# What the exercise asks:
Switch "Open" to "Launch" in the entries, beginning at the line that has "Expand chart to fullscreen" and stopping after the line that has "Looking at the screenshot, I should click(140, 152).". Keep everything else unchanged and return only those lines.

_ _ _ _ _

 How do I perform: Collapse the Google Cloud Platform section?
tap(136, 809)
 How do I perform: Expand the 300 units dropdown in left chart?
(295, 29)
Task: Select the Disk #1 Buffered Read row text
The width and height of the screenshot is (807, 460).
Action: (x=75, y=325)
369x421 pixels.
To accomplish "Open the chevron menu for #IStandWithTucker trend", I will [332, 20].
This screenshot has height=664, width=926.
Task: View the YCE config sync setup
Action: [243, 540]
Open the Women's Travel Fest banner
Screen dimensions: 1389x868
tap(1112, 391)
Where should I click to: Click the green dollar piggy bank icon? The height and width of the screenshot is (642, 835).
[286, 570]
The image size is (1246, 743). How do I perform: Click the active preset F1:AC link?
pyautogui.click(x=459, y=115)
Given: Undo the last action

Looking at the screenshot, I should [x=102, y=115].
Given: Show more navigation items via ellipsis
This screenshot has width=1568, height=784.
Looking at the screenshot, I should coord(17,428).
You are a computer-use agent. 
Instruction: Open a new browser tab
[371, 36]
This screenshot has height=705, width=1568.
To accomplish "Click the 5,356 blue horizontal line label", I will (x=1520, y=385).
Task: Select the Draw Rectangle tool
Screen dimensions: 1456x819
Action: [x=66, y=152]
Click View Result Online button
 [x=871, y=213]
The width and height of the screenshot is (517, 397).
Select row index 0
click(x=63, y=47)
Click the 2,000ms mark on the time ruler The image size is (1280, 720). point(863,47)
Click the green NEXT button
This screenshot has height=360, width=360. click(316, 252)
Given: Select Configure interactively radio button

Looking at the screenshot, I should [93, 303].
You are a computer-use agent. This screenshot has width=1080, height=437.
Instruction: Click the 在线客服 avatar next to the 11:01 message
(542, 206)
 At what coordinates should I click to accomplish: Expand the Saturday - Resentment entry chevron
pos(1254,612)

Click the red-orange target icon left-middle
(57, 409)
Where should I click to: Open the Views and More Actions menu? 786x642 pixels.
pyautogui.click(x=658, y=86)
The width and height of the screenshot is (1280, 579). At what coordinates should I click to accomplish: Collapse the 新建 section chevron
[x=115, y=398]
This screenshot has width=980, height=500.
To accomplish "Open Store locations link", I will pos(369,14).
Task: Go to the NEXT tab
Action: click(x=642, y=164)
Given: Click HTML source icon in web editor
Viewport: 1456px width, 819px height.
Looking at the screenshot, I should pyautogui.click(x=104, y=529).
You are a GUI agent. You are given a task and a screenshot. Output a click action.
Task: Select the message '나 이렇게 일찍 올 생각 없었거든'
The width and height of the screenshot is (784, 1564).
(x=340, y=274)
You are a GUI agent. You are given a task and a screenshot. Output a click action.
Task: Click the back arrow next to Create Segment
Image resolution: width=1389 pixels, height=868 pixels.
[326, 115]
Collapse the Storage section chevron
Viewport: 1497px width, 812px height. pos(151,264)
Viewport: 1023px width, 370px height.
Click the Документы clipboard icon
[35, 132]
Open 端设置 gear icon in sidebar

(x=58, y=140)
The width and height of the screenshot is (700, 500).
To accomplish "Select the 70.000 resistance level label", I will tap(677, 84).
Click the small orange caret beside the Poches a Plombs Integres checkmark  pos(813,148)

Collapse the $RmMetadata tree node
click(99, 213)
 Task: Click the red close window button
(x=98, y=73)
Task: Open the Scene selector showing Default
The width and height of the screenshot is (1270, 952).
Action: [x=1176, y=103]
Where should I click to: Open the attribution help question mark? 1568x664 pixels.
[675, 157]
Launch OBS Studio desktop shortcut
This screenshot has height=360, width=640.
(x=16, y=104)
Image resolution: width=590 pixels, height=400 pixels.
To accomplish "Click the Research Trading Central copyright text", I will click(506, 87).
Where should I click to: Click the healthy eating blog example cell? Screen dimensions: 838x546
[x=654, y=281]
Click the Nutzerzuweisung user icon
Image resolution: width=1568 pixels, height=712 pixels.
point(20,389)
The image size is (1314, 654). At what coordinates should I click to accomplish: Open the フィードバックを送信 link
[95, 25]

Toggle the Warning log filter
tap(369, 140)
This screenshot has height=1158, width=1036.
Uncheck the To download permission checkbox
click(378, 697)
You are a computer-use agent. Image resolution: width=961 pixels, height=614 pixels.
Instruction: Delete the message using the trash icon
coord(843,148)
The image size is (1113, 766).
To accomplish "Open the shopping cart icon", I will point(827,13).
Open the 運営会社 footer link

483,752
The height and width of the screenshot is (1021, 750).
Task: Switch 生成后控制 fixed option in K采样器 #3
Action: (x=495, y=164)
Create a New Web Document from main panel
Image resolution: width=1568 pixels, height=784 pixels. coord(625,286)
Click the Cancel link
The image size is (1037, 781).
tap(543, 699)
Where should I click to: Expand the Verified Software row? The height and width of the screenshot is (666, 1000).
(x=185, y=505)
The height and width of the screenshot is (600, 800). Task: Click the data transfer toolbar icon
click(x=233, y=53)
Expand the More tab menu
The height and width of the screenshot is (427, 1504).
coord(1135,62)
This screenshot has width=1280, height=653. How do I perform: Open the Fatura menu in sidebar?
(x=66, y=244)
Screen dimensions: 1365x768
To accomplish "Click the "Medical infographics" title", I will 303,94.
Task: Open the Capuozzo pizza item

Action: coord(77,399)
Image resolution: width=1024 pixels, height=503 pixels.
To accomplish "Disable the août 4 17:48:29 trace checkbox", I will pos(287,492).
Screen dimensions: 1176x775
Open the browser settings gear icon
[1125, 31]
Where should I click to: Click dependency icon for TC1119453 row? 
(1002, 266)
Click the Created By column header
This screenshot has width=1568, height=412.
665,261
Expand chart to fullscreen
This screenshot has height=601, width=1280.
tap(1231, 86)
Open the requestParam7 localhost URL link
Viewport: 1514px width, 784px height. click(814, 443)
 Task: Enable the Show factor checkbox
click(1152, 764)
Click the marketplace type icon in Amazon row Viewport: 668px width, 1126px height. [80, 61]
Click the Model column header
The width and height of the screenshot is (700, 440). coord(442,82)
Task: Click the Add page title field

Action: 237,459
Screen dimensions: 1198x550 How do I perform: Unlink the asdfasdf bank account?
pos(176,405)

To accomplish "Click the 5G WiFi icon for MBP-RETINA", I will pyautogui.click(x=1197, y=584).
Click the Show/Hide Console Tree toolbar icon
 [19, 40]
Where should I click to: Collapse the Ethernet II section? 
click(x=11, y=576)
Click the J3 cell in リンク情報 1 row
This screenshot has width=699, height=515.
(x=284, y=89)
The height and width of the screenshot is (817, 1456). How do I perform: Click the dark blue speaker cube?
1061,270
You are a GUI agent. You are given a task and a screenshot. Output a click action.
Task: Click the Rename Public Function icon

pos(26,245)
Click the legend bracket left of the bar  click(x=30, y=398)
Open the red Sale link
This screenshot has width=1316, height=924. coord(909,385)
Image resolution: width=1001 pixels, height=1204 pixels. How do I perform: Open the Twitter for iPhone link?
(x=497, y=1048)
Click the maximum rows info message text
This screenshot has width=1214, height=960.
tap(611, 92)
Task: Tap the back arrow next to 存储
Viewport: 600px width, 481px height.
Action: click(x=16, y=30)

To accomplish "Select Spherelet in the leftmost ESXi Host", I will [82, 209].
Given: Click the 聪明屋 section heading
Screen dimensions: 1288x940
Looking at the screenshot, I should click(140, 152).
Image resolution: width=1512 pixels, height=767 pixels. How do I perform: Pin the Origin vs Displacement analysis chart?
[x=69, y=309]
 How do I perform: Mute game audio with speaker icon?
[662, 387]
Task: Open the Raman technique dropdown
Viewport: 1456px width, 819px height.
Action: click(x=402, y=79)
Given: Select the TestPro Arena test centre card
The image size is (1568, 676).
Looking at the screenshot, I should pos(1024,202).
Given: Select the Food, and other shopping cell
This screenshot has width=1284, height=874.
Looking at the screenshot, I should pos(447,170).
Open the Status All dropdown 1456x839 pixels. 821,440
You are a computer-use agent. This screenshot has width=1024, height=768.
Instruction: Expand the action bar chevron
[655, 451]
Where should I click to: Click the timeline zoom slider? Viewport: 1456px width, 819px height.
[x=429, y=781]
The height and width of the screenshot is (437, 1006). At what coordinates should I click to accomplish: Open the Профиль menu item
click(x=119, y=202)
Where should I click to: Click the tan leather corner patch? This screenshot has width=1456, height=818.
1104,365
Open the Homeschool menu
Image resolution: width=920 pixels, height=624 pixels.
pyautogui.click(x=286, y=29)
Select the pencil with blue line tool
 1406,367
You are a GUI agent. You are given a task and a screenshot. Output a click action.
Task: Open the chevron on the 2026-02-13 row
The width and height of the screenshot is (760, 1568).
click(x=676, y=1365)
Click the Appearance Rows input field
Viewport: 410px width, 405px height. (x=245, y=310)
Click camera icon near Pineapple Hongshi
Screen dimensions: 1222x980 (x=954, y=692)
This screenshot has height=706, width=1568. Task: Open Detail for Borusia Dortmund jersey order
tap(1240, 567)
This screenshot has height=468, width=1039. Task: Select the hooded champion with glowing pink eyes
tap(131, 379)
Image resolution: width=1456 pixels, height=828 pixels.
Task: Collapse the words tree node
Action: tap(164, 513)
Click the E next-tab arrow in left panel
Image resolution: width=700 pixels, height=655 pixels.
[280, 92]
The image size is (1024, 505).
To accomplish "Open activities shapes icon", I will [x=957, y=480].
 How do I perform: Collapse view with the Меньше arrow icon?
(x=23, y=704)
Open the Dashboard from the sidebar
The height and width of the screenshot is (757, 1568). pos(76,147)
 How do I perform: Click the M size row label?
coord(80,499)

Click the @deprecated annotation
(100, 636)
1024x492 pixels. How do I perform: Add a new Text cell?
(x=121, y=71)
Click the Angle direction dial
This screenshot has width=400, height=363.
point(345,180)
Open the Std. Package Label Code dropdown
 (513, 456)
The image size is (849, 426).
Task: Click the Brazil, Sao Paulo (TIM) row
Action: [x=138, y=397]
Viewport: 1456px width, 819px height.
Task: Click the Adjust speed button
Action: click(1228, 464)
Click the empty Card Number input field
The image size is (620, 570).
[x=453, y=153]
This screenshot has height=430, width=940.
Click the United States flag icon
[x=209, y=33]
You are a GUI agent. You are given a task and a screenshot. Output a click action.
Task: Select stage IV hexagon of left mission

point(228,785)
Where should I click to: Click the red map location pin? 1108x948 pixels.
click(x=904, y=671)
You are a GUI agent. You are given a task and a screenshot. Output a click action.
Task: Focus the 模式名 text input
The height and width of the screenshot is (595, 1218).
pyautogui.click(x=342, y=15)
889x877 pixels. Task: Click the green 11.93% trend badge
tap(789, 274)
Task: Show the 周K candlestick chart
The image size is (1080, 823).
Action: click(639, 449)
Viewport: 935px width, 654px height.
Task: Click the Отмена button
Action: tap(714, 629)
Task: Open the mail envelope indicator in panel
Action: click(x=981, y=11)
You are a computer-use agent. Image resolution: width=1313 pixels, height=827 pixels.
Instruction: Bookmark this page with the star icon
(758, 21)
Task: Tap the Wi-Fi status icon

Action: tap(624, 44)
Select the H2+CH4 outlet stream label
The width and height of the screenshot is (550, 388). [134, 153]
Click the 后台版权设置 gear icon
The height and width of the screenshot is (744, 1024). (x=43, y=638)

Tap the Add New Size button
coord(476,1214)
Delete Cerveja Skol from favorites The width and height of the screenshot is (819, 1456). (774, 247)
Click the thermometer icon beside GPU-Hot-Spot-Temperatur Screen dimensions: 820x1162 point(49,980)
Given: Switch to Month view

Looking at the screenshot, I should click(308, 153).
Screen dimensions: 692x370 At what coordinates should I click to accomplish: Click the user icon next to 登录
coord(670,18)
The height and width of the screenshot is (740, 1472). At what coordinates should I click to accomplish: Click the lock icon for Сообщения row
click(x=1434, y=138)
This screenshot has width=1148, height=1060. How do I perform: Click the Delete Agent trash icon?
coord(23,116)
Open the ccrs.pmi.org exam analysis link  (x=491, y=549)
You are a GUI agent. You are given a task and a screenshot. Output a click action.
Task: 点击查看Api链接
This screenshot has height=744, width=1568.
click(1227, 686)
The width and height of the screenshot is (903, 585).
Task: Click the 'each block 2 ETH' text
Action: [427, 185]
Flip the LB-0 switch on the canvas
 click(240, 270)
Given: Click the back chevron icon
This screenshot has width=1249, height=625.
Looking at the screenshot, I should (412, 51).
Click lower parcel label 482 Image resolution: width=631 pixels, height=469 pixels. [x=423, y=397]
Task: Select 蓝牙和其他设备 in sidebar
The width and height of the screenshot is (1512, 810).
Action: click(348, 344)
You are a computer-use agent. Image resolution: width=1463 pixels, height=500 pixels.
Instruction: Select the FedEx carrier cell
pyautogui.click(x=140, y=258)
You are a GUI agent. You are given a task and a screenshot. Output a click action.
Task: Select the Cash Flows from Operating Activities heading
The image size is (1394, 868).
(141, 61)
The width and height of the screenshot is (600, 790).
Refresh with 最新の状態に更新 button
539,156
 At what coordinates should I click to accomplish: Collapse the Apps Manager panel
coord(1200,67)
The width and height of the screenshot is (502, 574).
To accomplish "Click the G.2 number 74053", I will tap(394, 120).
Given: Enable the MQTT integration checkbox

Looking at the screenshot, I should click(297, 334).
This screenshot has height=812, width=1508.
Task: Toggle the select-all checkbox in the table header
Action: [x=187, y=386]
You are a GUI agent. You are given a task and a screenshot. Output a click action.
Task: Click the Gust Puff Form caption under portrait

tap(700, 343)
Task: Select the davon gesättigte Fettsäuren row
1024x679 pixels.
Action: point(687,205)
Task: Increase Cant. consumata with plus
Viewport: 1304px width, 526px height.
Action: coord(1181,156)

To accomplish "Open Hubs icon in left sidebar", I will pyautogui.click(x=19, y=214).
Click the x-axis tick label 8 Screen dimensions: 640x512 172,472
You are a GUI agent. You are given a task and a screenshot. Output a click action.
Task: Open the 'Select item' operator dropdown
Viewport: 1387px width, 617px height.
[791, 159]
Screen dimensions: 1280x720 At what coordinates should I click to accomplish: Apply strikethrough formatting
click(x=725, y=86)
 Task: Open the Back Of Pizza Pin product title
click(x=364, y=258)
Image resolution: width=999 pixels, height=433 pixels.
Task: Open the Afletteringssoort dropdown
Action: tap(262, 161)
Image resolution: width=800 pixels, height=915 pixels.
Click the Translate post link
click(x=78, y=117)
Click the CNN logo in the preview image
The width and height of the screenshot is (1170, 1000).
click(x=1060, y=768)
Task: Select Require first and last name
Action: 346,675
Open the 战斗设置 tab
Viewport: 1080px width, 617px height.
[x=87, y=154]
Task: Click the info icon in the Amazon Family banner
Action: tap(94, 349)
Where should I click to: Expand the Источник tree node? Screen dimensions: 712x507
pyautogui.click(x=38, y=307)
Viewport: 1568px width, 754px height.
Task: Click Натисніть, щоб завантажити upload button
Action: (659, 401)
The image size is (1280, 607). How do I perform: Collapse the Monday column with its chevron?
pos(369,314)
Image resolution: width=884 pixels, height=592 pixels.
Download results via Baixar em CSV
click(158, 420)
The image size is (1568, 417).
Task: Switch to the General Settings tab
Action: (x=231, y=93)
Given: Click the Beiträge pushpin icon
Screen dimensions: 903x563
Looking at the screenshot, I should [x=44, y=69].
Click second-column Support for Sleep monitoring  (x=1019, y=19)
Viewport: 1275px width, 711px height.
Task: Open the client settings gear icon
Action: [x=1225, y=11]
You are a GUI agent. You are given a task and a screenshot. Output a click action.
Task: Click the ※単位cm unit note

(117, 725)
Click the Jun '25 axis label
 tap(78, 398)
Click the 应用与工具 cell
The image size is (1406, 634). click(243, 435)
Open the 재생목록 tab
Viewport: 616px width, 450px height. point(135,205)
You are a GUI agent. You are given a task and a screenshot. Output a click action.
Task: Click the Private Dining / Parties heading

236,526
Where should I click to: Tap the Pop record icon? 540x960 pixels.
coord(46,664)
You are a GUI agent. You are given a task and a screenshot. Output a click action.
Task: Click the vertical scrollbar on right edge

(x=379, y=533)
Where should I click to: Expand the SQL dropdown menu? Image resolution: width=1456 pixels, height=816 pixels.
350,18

_ _ _ _ _

# Written response:
Expand chart to fullscreen
This screenshot has height=601, width=1280.
tap(1231, 86)
Launch the requestParam7 localhost URL link
Viewport: 1514px width, 784px height. click(814, 443)
 Task: Enable the Show factor checkbox
click(1152, 764)
Click the marketplace type icon in Amazon row Viewport: 668px width, 1126px height. [80, 61]
Click the Model column header
The width and height of the screenshot is (700, 440). coord(442,82)
Task: Click the Add page title field

Action: 237,459
Screen dimensions: 1198x550 How do I perform: Unlink the asdfasdf bank account?
pos(176,405)

To accomplish "Click the 5G WiFi icon for MBP-RETINA", I will pyautogui.click(x=1197, y=584).
Click the Show/Hide Console Tree toolbar icon
 [19, 40]
Where should I click to: Collapse the Ethernet II section? 
click(x=11, y=576)
Click the J3 cell in リンク情報 1 row
This screenshot has width=699, height=515.
(x=284, y=89)
The height and width of the screenshot is (817, 1456). How do I perform: Click the dark blue speaker cube?
1061,270
You are a GUI agent. You are given a task and a screenshot. Output a click action.
Task: Click the Rename Public Function icon

pos(26,245)
Click the legend bracket left of the bar  click(x=30, y=398)
Launch the red Sale link
This screenshot has width=1316, height=924. coord(909,385)
Image resolution: width=1001 pixels, height=1204 pixels. How do I perform: Launch the Twitter for iPhone link?
(x=497, y=1048)
Click the maximum rows info message text
This screenshot has width=1214, height=960.
tap(611, 92)
Task: Tap the back arrow next to 存储
Viewport: 600px width, 481px height.
Action: click(x=16, y=30)

To accomplish "Select Spherelet in the leftmost ESXi Host", I will [82, 209].
Given: Click the 聪明屋 section heading
Screen dimensions: 1288x940
Looking at the screenshot, I should click(140, 152).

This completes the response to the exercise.